→ **Instructions to follow**
Arrange the lines as a Markdown table with columns No. and Text, numbering each line and leaving out blank lines. Begin at the line that contains "Where should I click to: Click the ACL" and stop after the line that contains "[1083, 487]".

Target position rows

****************

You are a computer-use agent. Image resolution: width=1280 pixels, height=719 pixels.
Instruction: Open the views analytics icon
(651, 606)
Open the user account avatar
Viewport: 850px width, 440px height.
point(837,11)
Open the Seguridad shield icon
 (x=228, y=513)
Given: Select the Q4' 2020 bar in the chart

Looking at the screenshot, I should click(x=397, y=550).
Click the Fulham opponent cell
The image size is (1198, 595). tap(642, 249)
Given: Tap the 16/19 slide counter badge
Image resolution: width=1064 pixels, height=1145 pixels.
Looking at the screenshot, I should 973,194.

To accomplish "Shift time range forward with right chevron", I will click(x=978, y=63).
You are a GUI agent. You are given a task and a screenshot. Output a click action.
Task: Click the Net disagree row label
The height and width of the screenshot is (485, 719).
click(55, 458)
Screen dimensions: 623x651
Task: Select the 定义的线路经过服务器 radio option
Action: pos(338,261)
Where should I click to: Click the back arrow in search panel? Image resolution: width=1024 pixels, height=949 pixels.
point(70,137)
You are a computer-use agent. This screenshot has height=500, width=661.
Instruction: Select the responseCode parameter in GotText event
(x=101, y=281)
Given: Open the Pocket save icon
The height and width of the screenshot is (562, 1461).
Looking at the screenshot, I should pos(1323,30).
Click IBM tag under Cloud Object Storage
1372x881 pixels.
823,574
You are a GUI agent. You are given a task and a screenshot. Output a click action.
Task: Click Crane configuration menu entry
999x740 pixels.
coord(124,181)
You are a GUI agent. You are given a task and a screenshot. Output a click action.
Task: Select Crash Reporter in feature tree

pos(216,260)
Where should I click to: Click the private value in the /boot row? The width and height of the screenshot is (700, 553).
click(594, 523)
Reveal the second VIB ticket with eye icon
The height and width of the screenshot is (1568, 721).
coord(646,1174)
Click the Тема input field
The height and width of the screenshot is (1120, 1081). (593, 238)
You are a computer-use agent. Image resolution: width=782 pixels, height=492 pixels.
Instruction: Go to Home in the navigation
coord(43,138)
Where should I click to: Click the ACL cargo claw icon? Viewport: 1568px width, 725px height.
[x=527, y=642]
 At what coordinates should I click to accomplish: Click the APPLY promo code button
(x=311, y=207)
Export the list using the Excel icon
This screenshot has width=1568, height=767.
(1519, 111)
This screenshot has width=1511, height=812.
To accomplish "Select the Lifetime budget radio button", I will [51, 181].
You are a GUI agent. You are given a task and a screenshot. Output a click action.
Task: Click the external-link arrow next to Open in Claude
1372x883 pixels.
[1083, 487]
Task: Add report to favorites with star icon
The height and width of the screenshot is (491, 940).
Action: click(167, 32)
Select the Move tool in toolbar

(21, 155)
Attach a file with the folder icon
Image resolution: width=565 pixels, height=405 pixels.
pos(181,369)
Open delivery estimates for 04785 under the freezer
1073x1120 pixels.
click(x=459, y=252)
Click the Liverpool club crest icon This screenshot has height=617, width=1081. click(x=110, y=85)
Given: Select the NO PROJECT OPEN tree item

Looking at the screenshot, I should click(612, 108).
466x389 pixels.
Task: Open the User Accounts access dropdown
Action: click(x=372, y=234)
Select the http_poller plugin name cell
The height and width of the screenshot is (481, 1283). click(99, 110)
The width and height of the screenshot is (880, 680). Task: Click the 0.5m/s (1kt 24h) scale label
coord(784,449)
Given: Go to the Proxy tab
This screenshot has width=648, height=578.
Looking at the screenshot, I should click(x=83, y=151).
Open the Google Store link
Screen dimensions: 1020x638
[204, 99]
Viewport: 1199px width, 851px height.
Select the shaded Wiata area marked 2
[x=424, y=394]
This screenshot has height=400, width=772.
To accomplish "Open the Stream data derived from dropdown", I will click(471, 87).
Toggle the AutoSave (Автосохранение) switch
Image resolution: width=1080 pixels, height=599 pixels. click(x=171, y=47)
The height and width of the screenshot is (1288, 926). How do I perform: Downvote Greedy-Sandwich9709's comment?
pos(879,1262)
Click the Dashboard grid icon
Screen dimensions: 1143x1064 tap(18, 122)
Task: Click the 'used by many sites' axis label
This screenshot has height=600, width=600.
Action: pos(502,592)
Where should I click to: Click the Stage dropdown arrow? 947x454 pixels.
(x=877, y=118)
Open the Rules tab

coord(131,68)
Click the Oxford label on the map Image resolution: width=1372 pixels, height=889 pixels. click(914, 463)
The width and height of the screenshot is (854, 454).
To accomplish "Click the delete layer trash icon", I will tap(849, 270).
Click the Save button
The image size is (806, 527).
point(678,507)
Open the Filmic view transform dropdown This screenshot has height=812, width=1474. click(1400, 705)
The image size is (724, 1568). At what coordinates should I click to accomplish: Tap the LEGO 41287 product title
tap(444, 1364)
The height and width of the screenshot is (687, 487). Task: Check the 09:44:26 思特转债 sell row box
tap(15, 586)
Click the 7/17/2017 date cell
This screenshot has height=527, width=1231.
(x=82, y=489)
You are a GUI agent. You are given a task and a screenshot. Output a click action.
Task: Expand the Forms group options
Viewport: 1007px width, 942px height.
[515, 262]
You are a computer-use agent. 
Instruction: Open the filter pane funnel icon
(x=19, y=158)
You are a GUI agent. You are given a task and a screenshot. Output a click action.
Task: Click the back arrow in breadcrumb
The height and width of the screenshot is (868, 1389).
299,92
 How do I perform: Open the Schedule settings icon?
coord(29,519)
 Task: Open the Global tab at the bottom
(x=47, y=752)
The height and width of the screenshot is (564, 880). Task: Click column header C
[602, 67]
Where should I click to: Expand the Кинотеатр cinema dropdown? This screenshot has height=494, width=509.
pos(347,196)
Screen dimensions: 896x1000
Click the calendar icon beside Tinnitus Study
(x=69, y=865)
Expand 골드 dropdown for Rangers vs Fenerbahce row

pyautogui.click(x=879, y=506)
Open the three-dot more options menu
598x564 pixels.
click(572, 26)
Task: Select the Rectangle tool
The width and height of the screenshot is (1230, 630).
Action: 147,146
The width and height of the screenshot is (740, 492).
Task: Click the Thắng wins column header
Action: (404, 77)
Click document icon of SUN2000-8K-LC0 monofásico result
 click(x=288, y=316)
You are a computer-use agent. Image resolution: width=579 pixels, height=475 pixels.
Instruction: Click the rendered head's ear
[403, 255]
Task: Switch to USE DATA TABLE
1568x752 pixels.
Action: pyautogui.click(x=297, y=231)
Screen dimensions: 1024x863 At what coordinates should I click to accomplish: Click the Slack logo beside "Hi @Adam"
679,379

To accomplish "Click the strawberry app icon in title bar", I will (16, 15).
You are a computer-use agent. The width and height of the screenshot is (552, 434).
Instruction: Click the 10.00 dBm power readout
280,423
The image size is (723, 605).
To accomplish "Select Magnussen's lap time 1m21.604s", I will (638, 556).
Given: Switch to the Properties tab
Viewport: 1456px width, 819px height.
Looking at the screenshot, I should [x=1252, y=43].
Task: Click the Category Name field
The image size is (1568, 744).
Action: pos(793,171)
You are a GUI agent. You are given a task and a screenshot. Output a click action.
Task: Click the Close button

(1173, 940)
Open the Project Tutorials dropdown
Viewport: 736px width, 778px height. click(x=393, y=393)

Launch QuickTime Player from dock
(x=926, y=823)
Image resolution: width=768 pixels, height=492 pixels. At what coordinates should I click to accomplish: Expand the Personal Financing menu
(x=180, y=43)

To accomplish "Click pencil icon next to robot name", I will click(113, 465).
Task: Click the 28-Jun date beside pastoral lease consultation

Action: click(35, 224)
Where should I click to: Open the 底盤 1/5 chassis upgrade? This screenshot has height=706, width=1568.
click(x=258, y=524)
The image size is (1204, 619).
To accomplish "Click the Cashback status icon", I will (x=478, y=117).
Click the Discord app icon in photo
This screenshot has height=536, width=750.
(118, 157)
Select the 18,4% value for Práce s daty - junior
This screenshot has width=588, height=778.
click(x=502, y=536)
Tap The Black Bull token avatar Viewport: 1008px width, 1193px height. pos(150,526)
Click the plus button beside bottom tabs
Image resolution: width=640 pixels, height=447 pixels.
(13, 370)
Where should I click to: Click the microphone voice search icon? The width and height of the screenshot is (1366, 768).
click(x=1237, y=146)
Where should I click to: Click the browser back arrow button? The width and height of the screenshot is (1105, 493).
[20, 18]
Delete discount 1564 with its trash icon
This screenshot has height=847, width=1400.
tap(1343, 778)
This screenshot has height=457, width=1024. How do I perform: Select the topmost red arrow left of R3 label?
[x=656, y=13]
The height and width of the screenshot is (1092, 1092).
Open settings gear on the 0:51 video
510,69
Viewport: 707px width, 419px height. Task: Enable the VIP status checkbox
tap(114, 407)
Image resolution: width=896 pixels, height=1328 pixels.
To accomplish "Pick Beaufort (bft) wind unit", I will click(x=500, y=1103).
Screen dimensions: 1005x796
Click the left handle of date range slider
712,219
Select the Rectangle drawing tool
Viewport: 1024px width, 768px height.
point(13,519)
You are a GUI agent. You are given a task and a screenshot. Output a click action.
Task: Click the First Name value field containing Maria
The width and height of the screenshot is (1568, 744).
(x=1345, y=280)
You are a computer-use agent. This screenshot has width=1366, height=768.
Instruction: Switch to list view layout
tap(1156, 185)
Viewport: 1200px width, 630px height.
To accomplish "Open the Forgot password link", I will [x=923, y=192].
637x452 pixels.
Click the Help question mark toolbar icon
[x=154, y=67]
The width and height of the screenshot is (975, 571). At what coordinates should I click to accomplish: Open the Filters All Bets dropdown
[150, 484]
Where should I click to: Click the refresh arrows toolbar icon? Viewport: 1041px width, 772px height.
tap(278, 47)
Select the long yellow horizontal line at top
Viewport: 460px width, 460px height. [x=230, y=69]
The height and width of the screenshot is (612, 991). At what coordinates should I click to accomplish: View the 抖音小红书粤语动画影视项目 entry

****************

→ **Exercise answer**
| No. | Text |
|---|---|
| 1 | Where should I click to: Click the ACL cargo claw icon? Viewport: 1568px width, 725px height. |
| 2 | [x=527, y=642] |
| 3 |  At what coordinates should I click to accomplish: Click the APPLY promo code button |
| 4 | (x=311, y=207) |
| 5 | Export the list using the Excel icon |
| 6 | This screenshot has width=1568, height=767. |
| 7 | (1519, 111) |
| 8 | This screenshot has width=1511, height=812. |
| 9 | To accomplish "Select the Lifetime budget radio button", I will [51, 181]. |
| 10 | You are a GUI agent. You are given a task and a screenshot. Output a click action. |
| 11 | Task: Click the external-link arrow next to Open in Claude |
| 12 | 1372x883 pixels. |
| 13 | [1083, 487] |